**Problem to solve:**
Repeat the whole listing below with nothing added or dropped.

[Records provided Boundary: Start]

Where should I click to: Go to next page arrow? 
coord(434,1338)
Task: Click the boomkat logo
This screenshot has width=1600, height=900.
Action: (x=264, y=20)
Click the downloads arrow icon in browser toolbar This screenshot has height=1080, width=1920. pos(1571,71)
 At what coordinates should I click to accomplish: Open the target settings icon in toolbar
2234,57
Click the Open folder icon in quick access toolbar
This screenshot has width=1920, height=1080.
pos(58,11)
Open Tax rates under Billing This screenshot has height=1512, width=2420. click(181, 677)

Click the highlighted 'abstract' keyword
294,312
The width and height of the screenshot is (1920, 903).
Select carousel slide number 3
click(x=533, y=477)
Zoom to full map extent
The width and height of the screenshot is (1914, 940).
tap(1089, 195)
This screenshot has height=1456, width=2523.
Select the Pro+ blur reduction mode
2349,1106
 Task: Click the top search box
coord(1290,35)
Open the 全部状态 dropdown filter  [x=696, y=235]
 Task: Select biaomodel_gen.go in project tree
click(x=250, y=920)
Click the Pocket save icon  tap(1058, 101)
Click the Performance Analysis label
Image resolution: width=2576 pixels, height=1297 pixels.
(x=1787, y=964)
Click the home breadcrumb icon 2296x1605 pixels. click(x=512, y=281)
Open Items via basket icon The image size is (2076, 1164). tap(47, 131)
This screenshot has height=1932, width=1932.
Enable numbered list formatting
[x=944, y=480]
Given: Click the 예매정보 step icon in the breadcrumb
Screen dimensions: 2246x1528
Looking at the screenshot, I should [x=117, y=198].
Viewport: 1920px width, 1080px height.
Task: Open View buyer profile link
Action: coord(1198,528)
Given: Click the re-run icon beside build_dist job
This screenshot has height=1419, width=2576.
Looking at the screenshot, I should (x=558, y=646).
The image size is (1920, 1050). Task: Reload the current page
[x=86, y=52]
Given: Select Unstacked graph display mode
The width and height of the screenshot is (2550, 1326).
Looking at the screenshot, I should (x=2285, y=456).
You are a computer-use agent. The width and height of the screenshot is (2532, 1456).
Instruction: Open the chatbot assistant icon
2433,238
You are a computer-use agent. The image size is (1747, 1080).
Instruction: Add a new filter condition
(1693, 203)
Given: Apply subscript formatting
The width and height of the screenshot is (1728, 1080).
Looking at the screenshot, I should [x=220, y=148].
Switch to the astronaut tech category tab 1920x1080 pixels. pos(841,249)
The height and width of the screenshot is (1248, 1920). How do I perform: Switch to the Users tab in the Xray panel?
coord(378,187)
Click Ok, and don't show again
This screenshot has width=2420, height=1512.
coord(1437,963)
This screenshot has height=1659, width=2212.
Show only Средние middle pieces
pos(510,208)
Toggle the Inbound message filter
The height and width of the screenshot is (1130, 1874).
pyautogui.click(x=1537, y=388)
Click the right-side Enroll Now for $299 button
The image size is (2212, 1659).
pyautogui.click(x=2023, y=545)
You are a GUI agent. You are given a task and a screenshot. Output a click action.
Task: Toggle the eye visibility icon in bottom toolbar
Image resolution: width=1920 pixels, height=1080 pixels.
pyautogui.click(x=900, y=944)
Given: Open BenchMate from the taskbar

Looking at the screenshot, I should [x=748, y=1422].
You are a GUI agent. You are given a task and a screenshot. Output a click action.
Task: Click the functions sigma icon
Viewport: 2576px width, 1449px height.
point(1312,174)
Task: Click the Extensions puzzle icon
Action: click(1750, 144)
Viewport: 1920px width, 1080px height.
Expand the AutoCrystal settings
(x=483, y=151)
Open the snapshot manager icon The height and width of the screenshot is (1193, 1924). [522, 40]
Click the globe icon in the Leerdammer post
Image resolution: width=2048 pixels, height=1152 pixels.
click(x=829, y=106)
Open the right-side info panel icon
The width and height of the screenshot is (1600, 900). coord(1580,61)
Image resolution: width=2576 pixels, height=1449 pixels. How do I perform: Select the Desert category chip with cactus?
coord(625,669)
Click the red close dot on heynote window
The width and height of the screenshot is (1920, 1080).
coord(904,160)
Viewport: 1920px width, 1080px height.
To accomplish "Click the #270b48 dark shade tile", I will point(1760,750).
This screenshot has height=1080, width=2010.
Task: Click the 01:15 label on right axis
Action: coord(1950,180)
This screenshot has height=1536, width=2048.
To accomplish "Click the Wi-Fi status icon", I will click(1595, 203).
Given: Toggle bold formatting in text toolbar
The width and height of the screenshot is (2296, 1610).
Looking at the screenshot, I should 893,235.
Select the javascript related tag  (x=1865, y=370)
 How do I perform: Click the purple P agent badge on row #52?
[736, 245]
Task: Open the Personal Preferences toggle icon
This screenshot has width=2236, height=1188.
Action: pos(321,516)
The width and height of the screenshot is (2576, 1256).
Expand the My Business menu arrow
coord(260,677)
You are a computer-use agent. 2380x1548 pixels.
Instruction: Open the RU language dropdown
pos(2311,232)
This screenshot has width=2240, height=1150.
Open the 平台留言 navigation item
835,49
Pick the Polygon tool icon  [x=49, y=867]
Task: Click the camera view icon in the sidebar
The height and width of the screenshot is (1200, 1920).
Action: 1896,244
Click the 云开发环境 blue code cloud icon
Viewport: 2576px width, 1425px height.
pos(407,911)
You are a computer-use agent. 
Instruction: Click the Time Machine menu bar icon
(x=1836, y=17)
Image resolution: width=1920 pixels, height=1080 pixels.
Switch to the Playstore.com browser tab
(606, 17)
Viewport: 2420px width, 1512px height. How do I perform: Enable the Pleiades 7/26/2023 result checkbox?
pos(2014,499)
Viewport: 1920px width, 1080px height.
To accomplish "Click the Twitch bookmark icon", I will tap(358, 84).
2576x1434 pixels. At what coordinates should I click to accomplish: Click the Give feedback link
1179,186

[Records provided Boundary: End]

**Written response:**
Where should I click to: Go to next page arrow? 
coord(434,1338)
Task: Click the boomkat logo
This screenshot has width=1600, height=900.
Action: (x=264, y=20)
Click the downloads arrow icon in browser toolbar This screenshot has height=1080, width=1920. pos(1571,71)
 At what coordinates should I click to accomplish: Open the target settings icon in toolbar
2234,57
Click the Open folder icon in quick access toolbar
This screenshot has width=1920, height=1080.
pos(58,11)
Open Tax rates under Billing This screenshot has height=1512, width=2420. click(181, 677)

Click the highlighted 'abstract' keyword
294,312
The width and height of the screenshot is (1920, 903).
Select carousel slide number 3
click(x=533, y=477)
Zoom to full map extent
The width and height of the screenshot is (1914, 940).
tap(1089, 195)
This screenshot has height=1456, width=2523.
Select the Pro+ blur reduction mode
2349,1106
 Task: Click the top search box
coord(1290,35)
Open the 全部状态 dropdown filter  [x=696, y=235]
 Task: Select biaomodel_gen.go in project tree
click(x=250, y=920)
Click the Pocket save icon  tap(1058, 101)
Click the Performance Analysis label
Image resolution: width=2576 pixels, height=1297 pixels.
(x=1787, y=964)
Click the home breadcrumb icon 2296x1605 pixels. click(x=512, y=281)
Open Items via basket icon The image size is (2076, 1164). tap(47, 131)
This screenshot has height=1932, width=1932.
Enable numbered list formatting
[x=944, y=480]
Given: Click the 예매정보 step icon in the breadcrumb
Screen dimensions: 2246x1528
Looking at the screenshot, I should [x=117, y=198].
Viewport: 1920px width, 1080px height.
Task: Open View buyer profile link
Action: coord(1198,528)
Given: Click the re-run icon beside build_dist job
This screenshot has height=1419, width=2576.
Looking at the screenshot, I should (x=558, y=646).
The image size is (1920, 1050). Task: Reload the current page
[x=86, y=52]
Given: Select Unstacked graph display mode
The width and height of the screenshot is (2550, 1326).
Looking at the screenshot, I should (x=2285, y=456).
You are a computer-use agent. The width and height of the screenshot is (2532, 1456).
Instruction: Open the chatbot assistant icon
2433,238
You are a computer-use agent. The image size is (1747, 1080).
Instruction: Add a new filter condition
(1693, 203)
Given: Apply subscript formatting
The width and height of the screenshot is (1728, 1080).
Looking at the screenshot, I should [x=220, y=148].
Switch to the astronaut tech category tab 1920x1080 pixels. pos(841,249)
The height and width of the screenshot is (1248, 1920). How do I perform: Switch to the Users tab in the Xray panel?
coord(378,187)
Click Ok, and don't show again
This screenshot has width=2420, height=1512.
coord(1437,963)
This screenshot has height=1659, width=2212.
Show only Средние middle pieces
pos(510,208)
Toggle the Inbound message filter
The height and width of the screenshot is (1130, 1874).
pyautogui.click(x=1537, y=388)
Click the right-side Enroll Now for $299 button
The image size is (2212, 1659).
pyautogui.click(x=2023, y=545)
You are a GUI agent. You are given a task and a screenshot. Output a click action.
Task: Toggle the eye visibility icon in bottom toolbar
Image resolution: width=1920 pixels, height=1080 pixels.
pyautogui.click(x=900, y=944)
Given: Open BenchMate from the taskbar

Looking at the screenshot, I should [x=748, y=1422].
You are a GUI agent. You are given a task and a screenshot. Output a click action.
Task: Click the functions sigma icon
Viewport: 2576px width, 1449px height.
point(1312,174)
Task: Click the Extensions puzzle icon
Action: click(1750, 144)
Viewport: 1920px width, 1080px height.
Expand the AutoCrystal settings
(x=483, y=151)
Open the snapshot manager icon The height and width of the screenshot is (1193, 1924). [522, 40]
Click the globe icon in the Leerdammer post
Image resolution: width=2048 pixels, height=1152 pixels.
click(x=829, y=106)
Open the right-side info panel icon
The width and height of the screenshot is (1600, 900). coord(1580,61)
Image resolution: width=2576 pixels, height=1449 pixels. How do I perform: Select the Desert category chip with cactus?
coord(625,669)
Click the red close dot on heynote window
The width and height of the screenshot is (1920, 1080).
coord(904,160)
Viewport: 1920px width, 1080px height.
To accomplish "Click the #270b48 dark shade tile", I will point(1760,750).
This screenshot has height=1080, width=2010.
Task: Click the 01:15 label on right axis
Action: coord(1950,180)
This screenshot has height=1536, width=2048.
To accomplish "Click the Wi-Fi status icon", I will click(1595, 203).
Given: Toggle bold formatting in text toolbar
The width and height of the screenshot is (2296, 1610).
Looking at the screenshot, I should 893,235.
Select the javascript related tag  (x=1865, y=370)
 How do I perform: Click the purple P agent badge on row #52?
[736, 245]
Task: Open the Personal Preferences toggle icon
This screenshot has width=2236, height=1188.
Action: pos(321,516)
The width and height of the screenshot is (2576, 1256).
Expand the My Business menu arrow
coord(260,677)
You are a computer-use agent. 2380x1548 pixels.
Instruction: Open the RU language dropdown
pos(2311,232)
This screenshot has width=2240, height=1150.
Open the 平台留言 navigation item
835,49
Pick the Polygon tool icon  [x=49, y=867]
Task: Click the camera view icon in the sidebar
The height and width of the screenshot is (1200, 1920).
Action: 1896,244
Click the 云开发环境 blue code cloud icon
Viewport: 2576px width, 1425px height.
pos(407,911)
You are a computer-use agent. 
Instruction: Click the Time Machine menu bar icon
(x=1836, y=17)
Image resolution: width=1920 pixels, height=1080 pixels.
Switch to the Playstore.com browser tab
(606, 17)
Viewport: 2420px width, 1512px height. How do I perform: Enable the Pleiades 7/26/2023 result checkbox?
pos(2014,499)
Viewport: 1920px width, 1080px height.
To accomplish "Click the Twitch bookmark icon", I will tap(358, 84).
2576x1434 pixels. At what coordinates should I click to accomplish: Click the Give feedback link
1179,186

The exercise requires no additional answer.